The numbers for the summer of 2016 are in. And the results are clear.

Spielberg 1, Elberse 0.

In a piece called Hollywood’s Summer of Extremes: Megahits, Superflops and Little Else, Brooks Barnes delivers the bad news, noting

“a cavalcade of summer disappointments, including “The BFG,” “Teenage Mutant Ninja Turtles: Out of the Shadows,” “The Nice Guys,” “Ghostbusters,” “The Legend of Tarzan,” “Independence Day: Resurgence,” “Neighbors 2: Sorority Rising,” “Alice Through the Looking Glass,” “Warcraft,” “Ice Age: Collision Course,” “Hands of Stone,” “Star Trek: Beyond” and “Now You See Me 2.”

One particular blockbuster was particularly disappointing: Ben-Hur cost Metro-Goldwyn-Mayer and Paramount Pictures at least $150 million and failed to shock or awe anyone.

The summer of 2016 was bad news for several players including Warner Bros., Sony, Universal, 20th Century Fox, and Paramount.
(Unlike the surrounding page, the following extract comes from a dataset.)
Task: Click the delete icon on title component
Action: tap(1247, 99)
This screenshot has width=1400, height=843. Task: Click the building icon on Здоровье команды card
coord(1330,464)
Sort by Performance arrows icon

All suffered smaller or zero profits.

With it’s deep regard for the social sciences, we might have thought the Harvard Business School would have seen this coming. Some things are obviously short-term plays; short term because self destructive. And indeed it now looks like the blockbuster approach is consuming itself. Barnes quotes Doug Creutz: “There are now so many sequels that they are cannibalizing each other.”

What’s new and especially alarming about the Barnes’ essay is the possibility that people are now just done with blockbusters and to this extend with Hollywood.
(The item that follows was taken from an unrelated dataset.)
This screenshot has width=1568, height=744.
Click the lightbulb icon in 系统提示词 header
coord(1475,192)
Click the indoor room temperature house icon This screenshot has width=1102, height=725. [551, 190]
Barnes describes the last hope of the film biz: those people who go to the movie theater and only then decide what movie to see. Could it be that Hollywood has destroyed even this precious, last group of enthusiasts? Perhaps now that all movies are blockbusters and that all blockbusters are the same, “blockbuster exhaustion,” aka “Hollywood exhaustion,” has set in. And this would mean that Hollywood’s shock and awe strategy has damaged the entire movie ecosystem, alienating even the deepest loyalists, the ones who sustained the industry through thick and thin. If this is true, the crisis is deeper than we thought.

What now? It’s time to put Spielberg’s call for a new paradigm back on the table. Have we learned anything in the interim? I don’t mean to be mean, but with the benefit of three years hindsight, we might say that Elberse’s book actually looks like a block buster in its own right: a large, relatively unthinking gamble on an idea that was already dead. We may not know that the new paradigm is going to be. But it’s pretty clear we can’t go with “same old, same old.”
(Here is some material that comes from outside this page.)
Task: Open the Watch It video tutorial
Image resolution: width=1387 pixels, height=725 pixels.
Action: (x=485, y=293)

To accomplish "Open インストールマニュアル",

The tragedy of Elberse’s book is not just that it was wrong. Anyone writing well with good intentions is entitled to be wrong. The tragedy is that Elberse’s book arrived at the very moment the industry should have been responding to Spielberg’s call for a new paradigm.

Time to get the debate going again. And there’s no time to lose. Careers, fortunes, and an entire industry hang in the balance.